Dorothy WILSON, Petitioner, v. WORKMEN'S COMPENSATION APPEALS BOARD of the state of California et al., Respondents.
Dorothy Wilson, a teacher in the Oakland public schools, seeks annulment of an order of respondent board denying workmen's compensation benefits. Petitioner was driving to school from her home when her car was struck by another car and she was injured. At the time of the accident, petitioner had with her in the car report cards which she had graded the night before, books, and teaching materials. The board denied benefits on the basis of the ‘going and coming rule’ which holds noncompensable ‘the injury that occurs during a local commute enroute to a fixed place of business at fixed hours in the absence of special or extraordinary circumstances.’ (Hinojosa v. Workmen's Comp. Appeals Bd. (1972) 8 Cal.3d 150, 157, 104 Cal.Rptr. 456, 461, 501 P.2d 1176, 1181.) An injury incurred during such travel is compensable, however, in ‘special’ situations ‘in which the employer, because of benefit to himself, places an extraordinary requirement upon the employee, thereby re-establishing the employment relationship in the case of transit, and imposing liability on the employer in the case of the employee's injury.’ (8 Cal.3d at p. 159, 104 Cal.Rptr. at p. 462, 501 P.2d at p. 1182.)
Petitioner contends that the ‘going and coming’ exclusion does not apply to her injury because (1) she was carrying supplies to school, as she often did, (2) she occasionally visited parents' homes and therefore needed her car, and (3) since she had done work at home the evening before, her home was a second jobsite.
At the time of the accident, petitioner was carrying report cards, papers, books, art activities material, and sewing thread spools in her car. On prior occasions petitioner had brought heavy or bulky objects to school, such as an 80-pound sack of sand, wax for candles, and 2-foot by 4-foot posters to be used as reading aids.

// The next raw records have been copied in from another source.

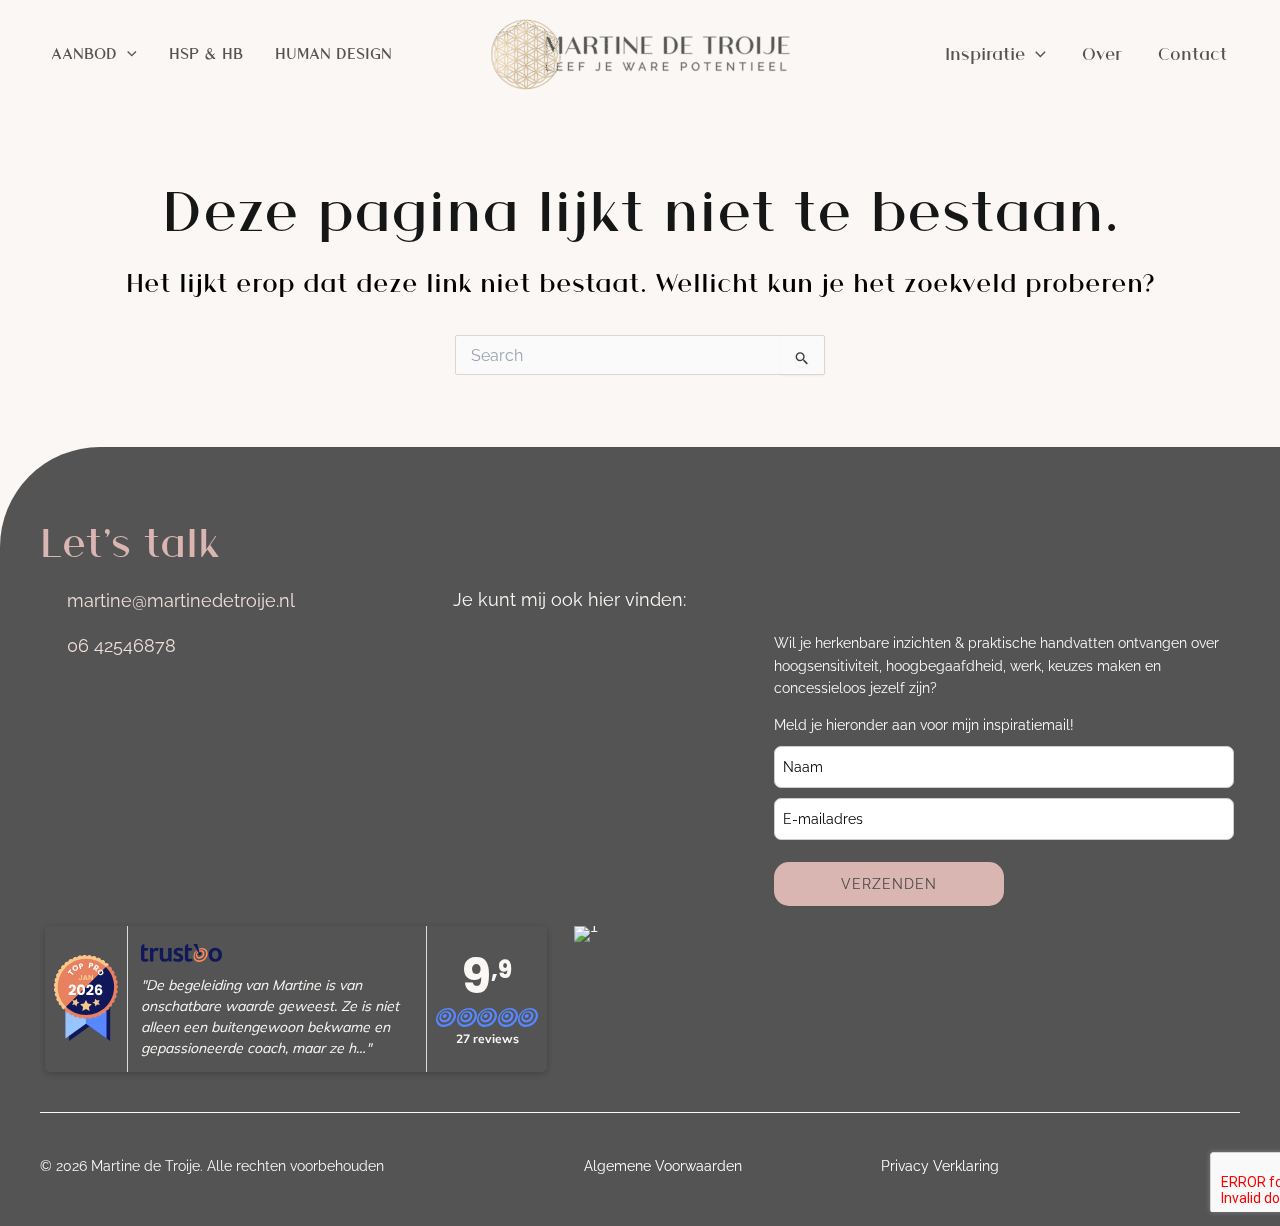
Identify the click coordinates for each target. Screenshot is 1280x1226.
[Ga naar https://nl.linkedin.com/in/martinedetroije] (525, 648)
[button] (127, 54)
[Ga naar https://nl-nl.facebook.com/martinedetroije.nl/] (581, 648)
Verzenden (889, 884)
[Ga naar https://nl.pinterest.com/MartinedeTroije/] (637, 648)
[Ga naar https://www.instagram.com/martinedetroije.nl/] (469, 648)
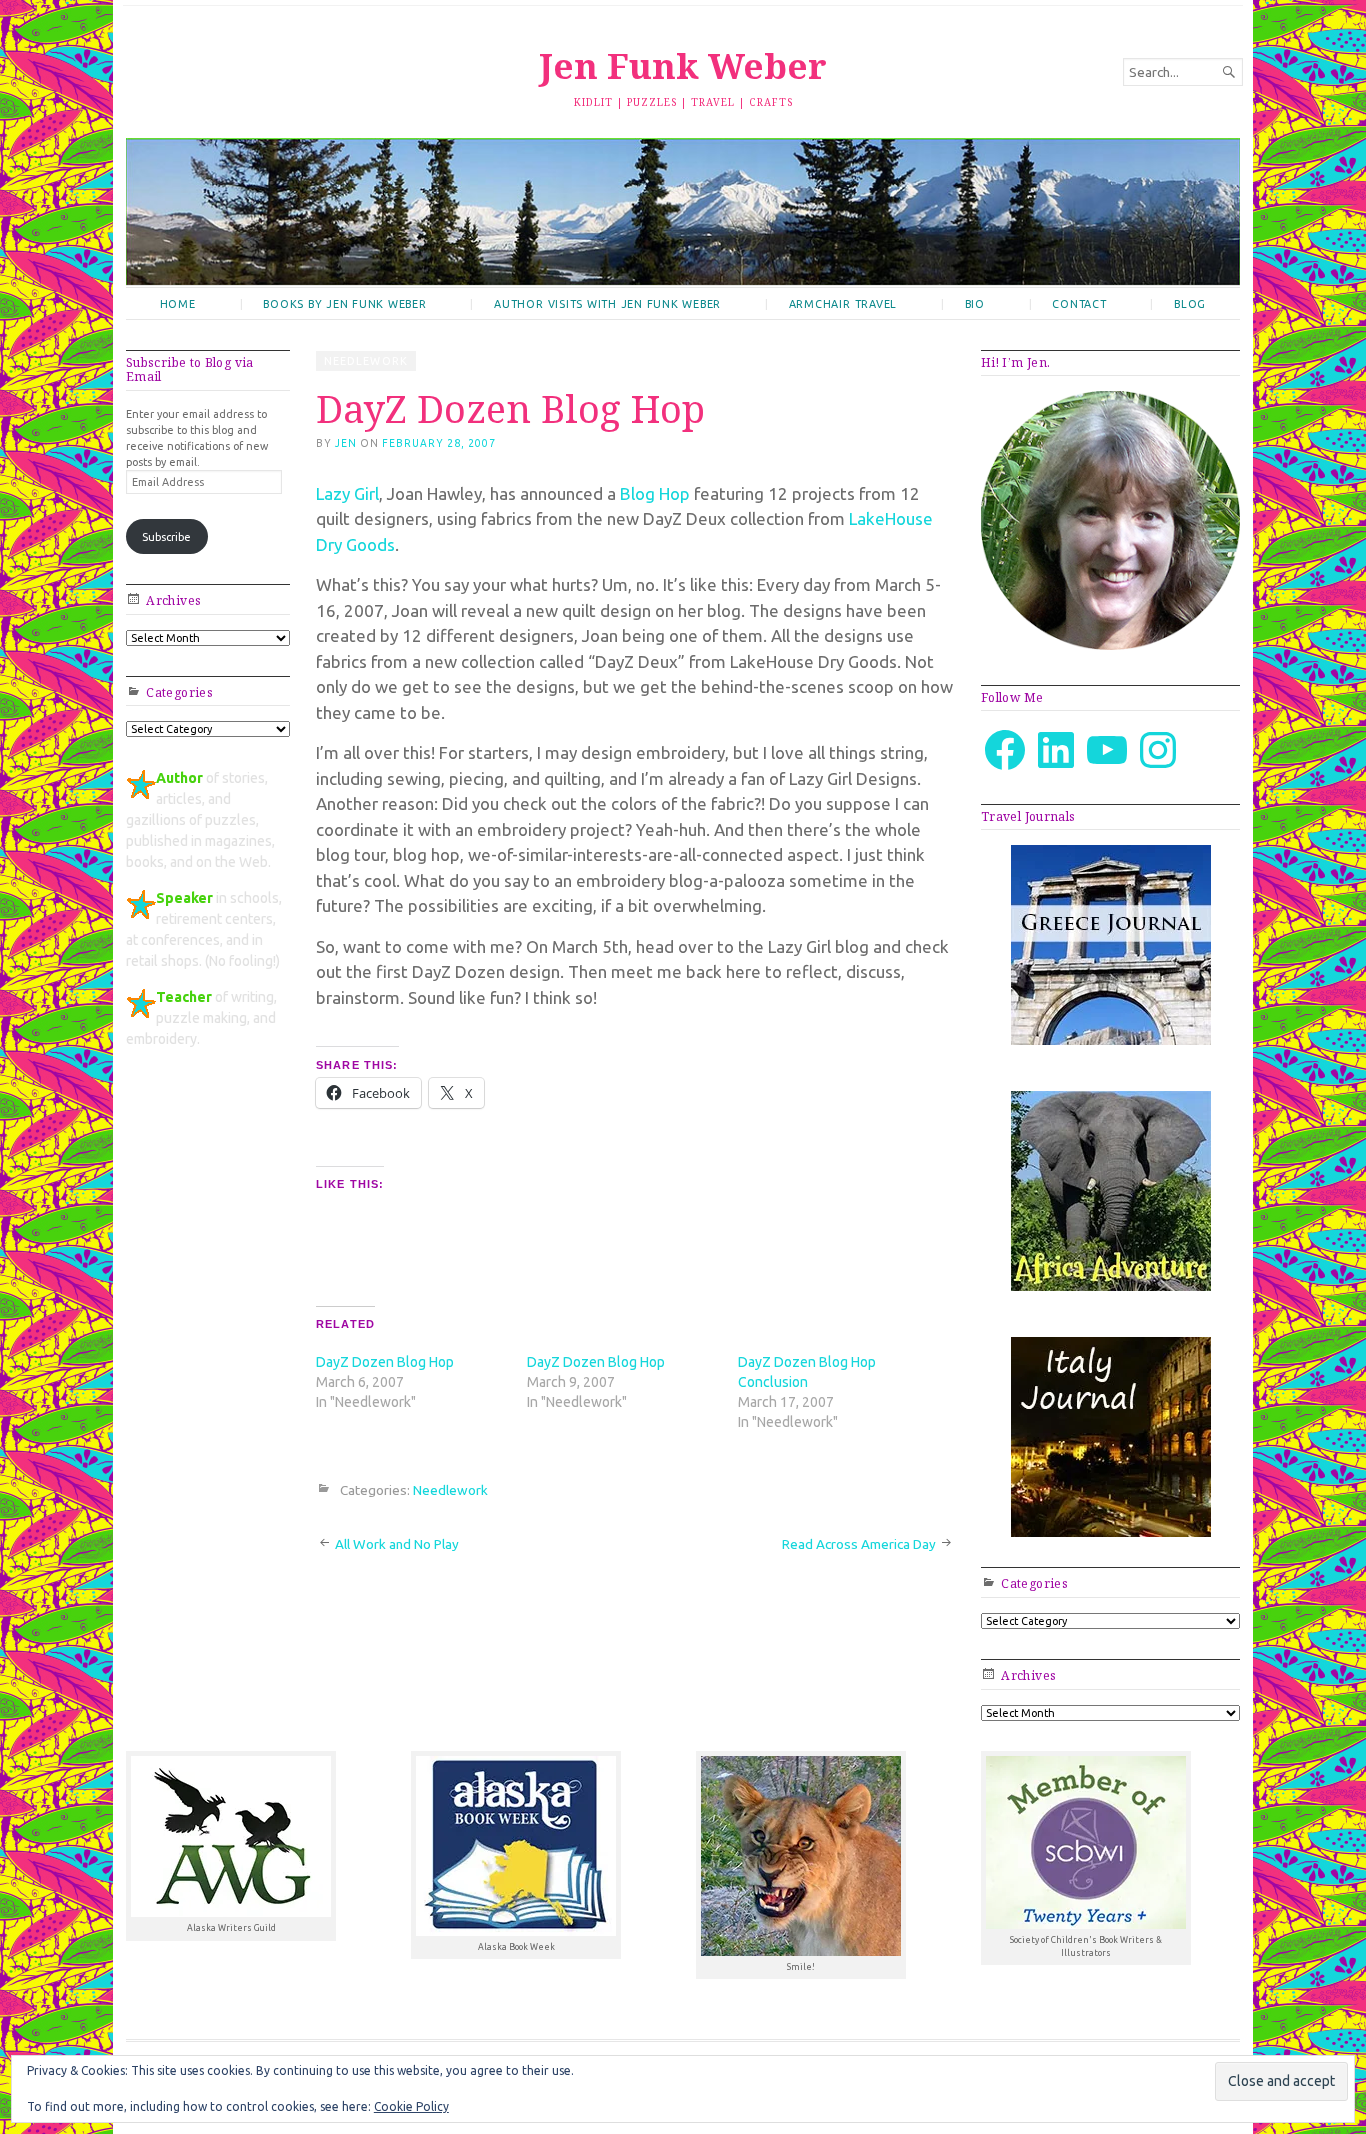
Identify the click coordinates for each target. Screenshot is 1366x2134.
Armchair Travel (843, 304)
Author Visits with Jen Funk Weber (607, 304)
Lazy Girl (347, 493)
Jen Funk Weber (683, 65)
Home (178, 304)
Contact (1079, 304)
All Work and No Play (397, 1544)
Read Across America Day (859, 1544)
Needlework (366, 361)
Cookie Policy (411, 2106)
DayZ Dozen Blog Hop (385, 1362)
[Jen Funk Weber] (683, 211)
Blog (1190, 304)
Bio (975, 304)
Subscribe (166, 537)
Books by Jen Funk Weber (344, 304)
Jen (346, 443)
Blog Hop (655, 493)
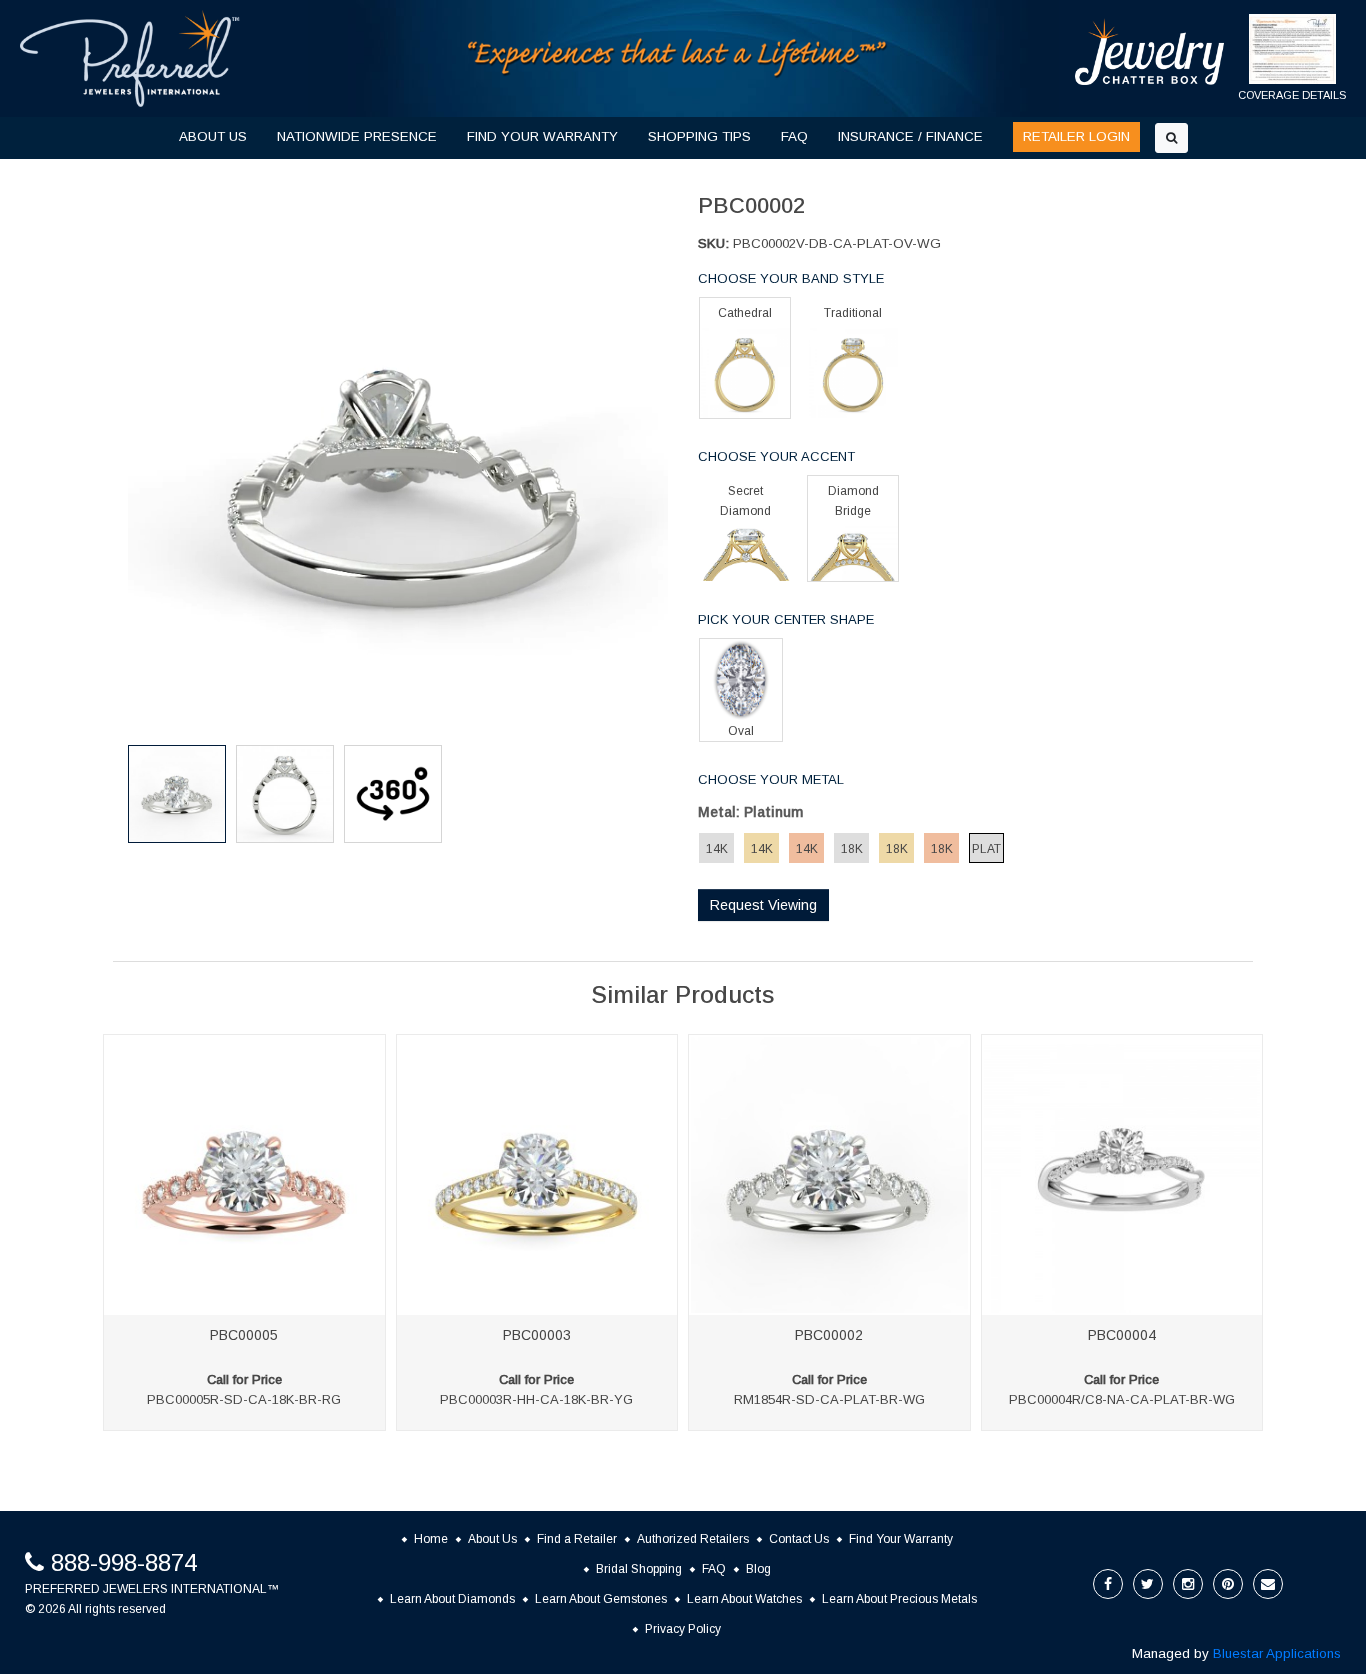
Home (431, 1539)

One of the ‘special’ situations described by the court in Hinojosa, supra, is that in which the employee is ‘expressly or impliedly required or expected to furnish his own means of transportation to the job . . .’ (8 Cal.3d at p. 160, 104 Cal.Rptr. at p. 463, 501 P.2d at p. 1183.) In Smith v. Workmen's Compensation Appeals Board (1968) 69 Cal.2d 814, 73 Cal.Rptr. 253, 447 P.2d 365, the employee, a social worker, was required to bring his automobile to work to respond to emergency calls and to visit clients; an injury incurred in travel was therefore compensable. If petitioner was expressly or impliedly required to bring articles to school which required automobile transportation, she would be ‘required or expected to furnish [her] own means of transportation to the job,’ and thus would come within this exception to the ‘going and coming’ rule.
Two questions emerge: First, was petitioner expressly or impliedly required to transport objects to school for use by her students? Second, were the objects she transported such that use of an automobile would be required?
There was uncontradicted evidence that petitioner was encouraged to bring materials to the classroom. The school principal testified that teaching materials are normally supplied, but that teachers are encouraged to devise special projects and to bring in such material as may be needed for their projects. A curriculum guide given to primary grade teachers by the school district states that a teacher should collect pictures and ‘concrete items related to units of work. A railroad spike, a trainman's lantern, a bus driver's punch, a milkman's hat can be examined closely, and also used in dramatic play.’
Although petitioner was not expressly or impliedly required, as a condition of her employment, to bring any specific materials to school, or to bring materials at any specific time, there was uncontradicted evidence that she could not have fulfilled her professional responsibilities at the level expected by the employer if she had not done so. Petitioner provided a benefit to the school district by supplying additional teaching materials. Employer benefit is a significant factor in determining whether an exception to the going and coming rule is appropriate. (Hinman v. Westinghouse Elec. Co. (1970) 2 Cal.3d 956, 962, 88 Cal.Rptr. 188, 471 P.2d 988; also see McCarty v. Workmen's Comp. Appeals Bd. (1974) 12 Cal.3d 677, 681–682, 117 Cal.Rptr. 65, 527 P.2d 617.)
The record does not disclose how large, heavy or bulky were the book, report cards and spools which petitioner took to school on the date of the accident. However, she testified, without contradiction, that the materials were ‘difficult to handle’; thus it is to be inferred that the use of a car was necessary to transport the objects. Hinson v. Workmen's Comp. Appeals Bd. (1974) 42 Cal.App.3d 246, 116 Cal.Rptr. 792, is distinguished. There, the injured employee had voluntarily driven his own vehicle to work instead of using employer-furnished transportation which was available to him.
The order denying benefits is annulled; respondent board will take further proceedings consistent with the views expressed herein.
CHRISTIAN, Associate Justice.
RATTIGAN, Acting P. J.,* and EMERSON, J.*, concur.